The conclusions, published in Scientists progress, help shed light on an unrecognized part of metastasis called intravasation, when cancer cells that have separated from a primary tumor enter the circulation to travel to other parts of the body and establish colonies .

The researchers further show that the artificial increase in the expression of TRPM7 in tumor cells can help stop intravasation – and ultimately metastasis – in its tracks.

TRPM7 has long been known to regulate calcium in cells, but this new understanding of its role in cell migration is exciting, the researchers say. “The process is similar to what happens when you touch a hot kettle, feel it hot and remove your hand,” said lead study author Konstantinos Konstantopoulos, professor of chemical and biomolecular engineering and member of the Johns Hopkins Kimmel Cancer Center.

The protein senses the flow of fluid in the circulatory system and instructs the cell to reverse direction, thereby inhibiting intravasation, he said.

As a rule, the cells of the human body, for example, muscle cells, fat cells and epithelial cells, remain contained in their respective regions. The main exception is blood cells, which patrol the body to fight pathogens. And then there are the cancer cells, which have mutations that allow them to travel and spread.

It is at this stage of the spread that cancer becomes much more dangerous. “Many people will be diagnosed with a primary tumor, but as long as this tumor is contained, surgery can save the person,” said Christopher Yankaskas, senior author and former member of the Konstantopoulos lab, who is now a scientist at Thermo Fisher. . Scientist.

For their initial experiment, the researchers observed healthy fibroblast cells moving through microchannels arranged perpendicularly in a ladder configuration in which fluid could be controlled. When these cells encountered channels where fluid was moving, they would reverse their direction in response to the shear stress exerted by the flow. However, when the cells encountered channels where the fluid was not moving, they entered them.

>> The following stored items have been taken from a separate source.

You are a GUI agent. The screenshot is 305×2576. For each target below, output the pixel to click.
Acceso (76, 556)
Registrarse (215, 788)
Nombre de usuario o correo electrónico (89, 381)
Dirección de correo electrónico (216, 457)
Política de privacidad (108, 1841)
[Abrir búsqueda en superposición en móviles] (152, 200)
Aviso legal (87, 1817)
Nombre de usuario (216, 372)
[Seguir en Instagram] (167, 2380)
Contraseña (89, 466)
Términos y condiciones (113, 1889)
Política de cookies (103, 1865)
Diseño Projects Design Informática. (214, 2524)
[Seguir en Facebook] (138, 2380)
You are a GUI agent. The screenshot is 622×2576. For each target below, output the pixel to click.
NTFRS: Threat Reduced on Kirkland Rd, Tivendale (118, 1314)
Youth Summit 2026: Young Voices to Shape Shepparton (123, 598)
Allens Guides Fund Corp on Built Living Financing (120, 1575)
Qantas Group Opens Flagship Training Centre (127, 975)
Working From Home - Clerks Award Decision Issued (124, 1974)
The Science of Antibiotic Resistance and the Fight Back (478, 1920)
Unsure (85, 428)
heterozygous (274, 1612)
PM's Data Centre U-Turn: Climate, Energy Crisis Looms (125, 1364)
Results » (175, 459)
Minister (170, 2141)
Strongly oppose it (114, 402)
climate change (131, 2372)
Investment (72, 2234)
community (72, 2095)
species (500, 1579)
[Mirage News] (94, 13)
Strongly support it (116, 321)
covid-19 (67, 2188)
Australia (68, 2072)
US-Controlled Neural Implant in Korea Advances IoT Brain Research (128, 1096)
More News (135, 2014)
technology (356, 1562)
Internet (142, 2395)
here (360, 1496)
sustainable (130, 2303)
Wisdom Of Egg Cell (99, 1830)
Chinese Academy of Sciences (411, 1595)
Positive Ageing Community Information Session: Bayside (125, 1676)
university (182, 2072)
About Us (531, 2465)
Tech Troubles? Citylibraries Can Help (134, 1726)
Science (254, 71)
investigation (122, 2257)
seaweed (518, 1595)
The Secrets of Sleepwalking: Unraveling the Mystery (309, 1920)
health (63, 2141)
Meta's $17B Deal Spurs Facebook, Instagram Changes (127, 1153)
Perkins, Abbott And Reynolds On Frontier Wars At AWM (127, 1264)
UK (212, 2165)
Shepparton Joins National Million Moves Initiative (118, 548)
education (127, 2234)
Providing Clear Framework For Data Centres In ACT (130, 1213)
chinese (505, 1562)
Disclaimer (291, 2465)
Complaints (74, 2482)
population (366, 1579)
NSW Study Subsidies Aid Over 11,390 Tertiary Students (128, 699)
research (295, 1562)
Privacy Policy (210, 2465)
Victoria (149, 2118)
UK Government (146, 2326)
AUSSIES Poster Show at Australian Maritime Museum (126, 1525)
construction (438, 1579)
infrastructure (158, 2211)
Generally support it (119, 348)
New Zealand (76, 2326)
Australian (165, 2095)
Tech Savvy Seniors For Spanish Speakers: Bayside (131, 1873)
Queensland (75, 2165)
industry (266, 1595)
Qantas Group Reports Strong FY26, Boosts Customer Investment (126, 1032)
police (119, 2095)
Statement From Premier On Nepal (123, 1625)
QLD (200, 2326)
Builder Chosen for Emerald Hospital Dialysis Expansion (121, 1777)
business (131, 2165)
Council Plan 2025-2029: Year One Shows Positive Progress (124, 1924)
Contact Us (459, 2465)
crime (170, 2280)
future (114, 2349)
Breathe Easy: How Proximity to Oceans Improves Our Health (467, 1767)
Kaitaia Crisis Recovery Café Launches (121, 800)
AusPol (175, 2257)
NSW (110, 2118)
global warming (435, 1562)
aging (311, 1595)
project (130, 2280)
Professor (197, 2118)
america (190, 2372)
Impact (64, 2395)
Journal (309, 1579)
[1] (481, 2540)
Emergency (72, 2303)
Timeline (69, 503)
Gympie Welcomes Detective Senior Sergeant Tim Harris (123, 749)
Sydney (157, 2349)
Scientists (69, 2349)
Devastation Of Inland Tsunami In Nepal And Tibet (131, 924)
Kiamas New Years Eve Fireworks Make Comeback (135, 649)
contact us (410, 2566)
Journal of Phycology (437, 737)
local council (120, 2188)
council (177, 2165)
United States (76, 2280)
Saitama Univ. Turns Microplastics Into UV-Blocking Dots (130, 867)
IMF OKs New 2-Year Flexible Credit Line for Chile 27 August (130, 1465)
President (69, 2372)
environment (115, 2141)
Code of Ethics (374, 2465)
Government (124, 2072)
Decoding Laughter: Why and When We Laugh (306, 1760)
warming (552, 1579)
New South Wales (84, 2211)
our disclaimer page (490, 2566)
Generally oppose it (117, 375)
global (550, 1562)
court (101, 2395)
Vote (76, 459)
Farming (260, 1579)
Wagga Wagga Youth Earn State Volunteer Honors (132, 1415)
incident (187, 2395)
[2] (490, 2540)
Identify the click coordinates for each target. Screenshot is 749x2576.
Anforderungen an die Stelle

The researchers then used a process known as RNA interference to prevent cells from expressing TRPM7. What they observed was striking, they say. When this sensor protein was turned off, healthy cells no longer reversed direction in response to the flow. “Imagine then picking up the kettle with an oven mitt, which reduces your sensitivity to heat,” Konstantopoulos said.

In later experiments, researchers found that normal cells had higher levels of TRPM7 than sarcoma cells (a type of cancerous tumor cells), and that artificial expression of the protein in tumor cells increased their sensitivity. to fluid flow.

When normal cells reverse their direction of migration, they avoid exposure to shear stress, but tumor cells do not, Konstantopoulos explained. “Tumor cells are less sensitive, which is why they continue to enter the circulatory system.”

“The goal was to see if we could take these cancer cells and make them behave like normal cells,” Bera said. “And we managed to do it.”

A separate analysis of data from human patients showed that people with osteosarcoma, breast cancer, stomach cancer and liver who expressed high levels of TRPM7 were more likely to live longer than those with higher levels. low in protein.

More research is needed, but the team is hopeful that the findings could eventually lead to new cancer therapies using the activation of CRISPR, an emerging and exciting DNA editing tool.

“We will need further development before we can apply this in a clinical setting, but we believe to provide, for the first time, a definitive picture of the role of TRPM7 in a crucial stage of tumor metastasis,” Konstantopoulos said.